Redland City Council is calling for driver care after another young male koala was found dead, hit by a car on Redland Bay Road, Capalaba last week.
The Redland Wildlife Rescue volunteers were called after a resident saw the koala lying on the road side.
It is the beginning of the most tragic time of the year on the roads for local koalas and other wildlife.
During koala breeding season, from now until December, koalas are on the move with adults looking for mates and young koalas in search of their own home range.
Approximately 35 per cent of total koala deaths in the Redlands every year are attributed to car hits.
Council is urging residents to be especially aware of koalas and slow down when driving to reduce the number of koala fatalities this year, particularly on major roads, as these have high koala car hit incidents.
Experts say that one of the greatest tragedies of koala road mortality is that the victims are usually healthy breeding individuals.
Habitat loss leads to disease, and brings koalas into contact with cars and dogs, but there is a lot that residents and visitors can do to minimise these threats.

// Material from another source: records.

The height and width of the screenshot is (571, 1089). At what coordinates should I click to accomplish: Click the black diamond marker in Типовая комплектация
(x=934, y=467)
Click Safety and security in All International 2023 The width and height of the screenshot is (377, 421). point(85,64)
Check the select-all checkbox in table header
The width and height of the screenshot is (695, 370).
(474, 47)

Drive carefully in areas where koalas may be trying to cross the road, particularly in areas with ‘koala warning signs’ and be aware of their movement even in key urban areas such as Cleveland CBD.
Koalas are most active between dusk and dawn so extra caution is needed during these times. They will also be seen moving around during the day and can be very active between 10-11am and 3-4pm.

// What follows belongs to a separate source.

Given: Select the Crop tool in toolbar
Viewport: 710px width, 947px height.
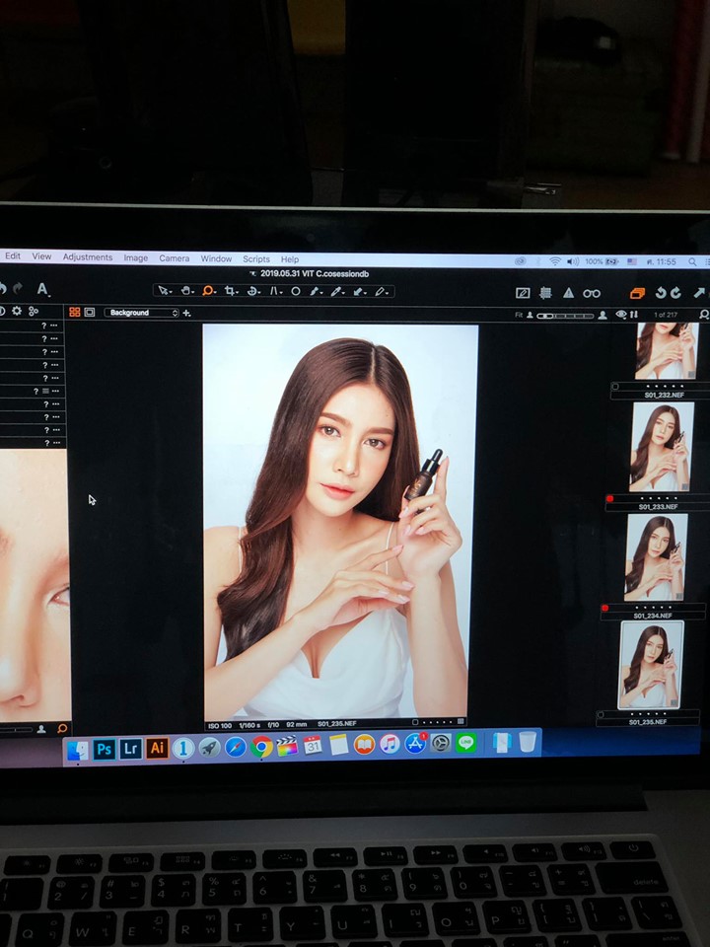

Slow down on the roads, this will not only help save your life and others, but also the lives of precious local wildlife.
Scan the sides of the road for koalas when driving and watch for koala ‘eyeshine’ (reflections from an animal’s eyes) at night.
Call the Redlands 24 hour Wildlife Rescue Service if you see an injured koala on 3833 4031.
Getting immediate veterinary care for injured koalas can mean the difference between life and death.
If you see an injured koala while driving but can’t stop, check your odometer and record the distance to a known point so you can give wildlife carers a good indication of where the animal is.
If you do hit a koala please call for help, while it’s a horrible feeling, there is no penalty or fine for accidently hitting a koala while driving.
By reporting all injured or dead koalas to the Redland Wildlife Rescue you are helping to provide vital information to Council and the State Government to help save our koalas.